Potentials

Potentials are the core object in genlm-control. A potential encodes constraints or preferences by assigning non-negative weights to sequences of tokens.

Potentials guide text generation by:

Acting as components of samplers, which serve to propose new tokens at each step of the generation process.
Serving as critics, which serve to reweight sequences based on whether they satisfy the constraint encoded by the potential at each step of the generation process.

Key concepts

Vocabulary

Each potential has a vocabulary which defines the set of tokens it operates on. Most built-in potentials operate on vocabularies whose tokens are bytes or int objects (the latter often representing individual bytes).

Weight assignment

Potentials assign weights to sequences of tokens from their vocabulary. These weights are always non-negative real numbers, though they are computed in log space for numerical stability.
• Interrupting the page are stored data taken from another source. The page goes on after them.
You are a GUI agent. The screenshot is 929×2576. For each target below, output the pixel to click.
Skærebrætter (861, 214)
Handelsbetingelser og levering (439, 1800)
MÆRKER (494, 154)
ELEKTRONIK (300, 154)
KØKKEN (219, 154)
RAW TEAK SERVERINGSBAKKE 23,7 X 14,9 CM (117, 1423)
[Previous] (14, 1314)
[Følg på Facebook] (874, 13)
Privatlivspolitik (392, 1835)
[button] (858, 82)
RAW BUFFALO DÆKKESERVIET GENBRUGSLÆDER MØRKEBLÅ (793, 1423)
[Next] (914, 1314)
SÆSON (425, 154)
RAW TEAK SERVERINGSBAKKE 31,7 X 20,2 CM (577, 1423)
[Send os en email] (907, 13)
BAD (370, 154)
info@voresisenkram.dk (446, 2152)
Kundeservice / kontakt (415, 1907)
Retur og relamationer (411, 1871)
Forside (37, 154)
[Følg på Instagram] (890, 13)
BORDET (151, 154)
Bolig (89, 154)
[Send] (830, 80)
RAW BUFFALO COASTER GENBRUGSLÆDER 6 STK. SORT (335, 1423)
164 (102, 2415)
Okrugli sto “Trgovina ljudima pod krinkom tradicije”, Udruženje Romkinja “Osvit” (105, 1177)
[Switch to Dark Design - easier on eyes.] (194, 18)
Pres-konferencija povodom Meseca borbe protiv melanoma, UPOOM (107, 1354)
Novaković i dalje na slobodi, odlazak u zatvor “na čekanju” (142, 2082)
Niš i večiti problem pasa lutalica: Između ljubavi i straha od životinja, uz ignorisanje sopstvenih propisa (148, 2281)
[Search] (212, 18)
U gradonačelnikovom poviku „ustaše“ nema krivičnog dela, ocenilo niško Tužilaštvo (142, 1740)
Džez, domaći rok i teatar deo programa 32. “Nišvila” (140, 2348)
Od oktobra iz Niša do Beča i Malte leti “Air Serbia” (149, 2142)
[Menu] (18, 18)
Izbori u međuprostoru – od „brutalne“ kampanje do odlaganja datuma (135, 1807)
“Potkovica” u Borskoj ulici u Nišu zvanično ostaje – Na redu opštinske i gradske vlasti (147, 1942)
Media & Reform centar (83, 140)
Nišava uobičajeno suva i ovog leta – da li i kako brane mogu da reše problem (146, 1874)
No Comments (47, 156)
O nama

A potential defines two core weighting functions:

complete - Assigns weights to sequences that are considered "finished" or "complete". For example, a potential enforcing grammatical correctness would assign positive weights to grammatically valid sentences and zero weights (negative infinity in log space) to invalid ones.
prefix - Assigns weights to partial sequences that could potentially be extended into valid complete sequences. For example, a potential enforcing grammatical correctness would assign positive weights to prefixes of grammatically valid sequences.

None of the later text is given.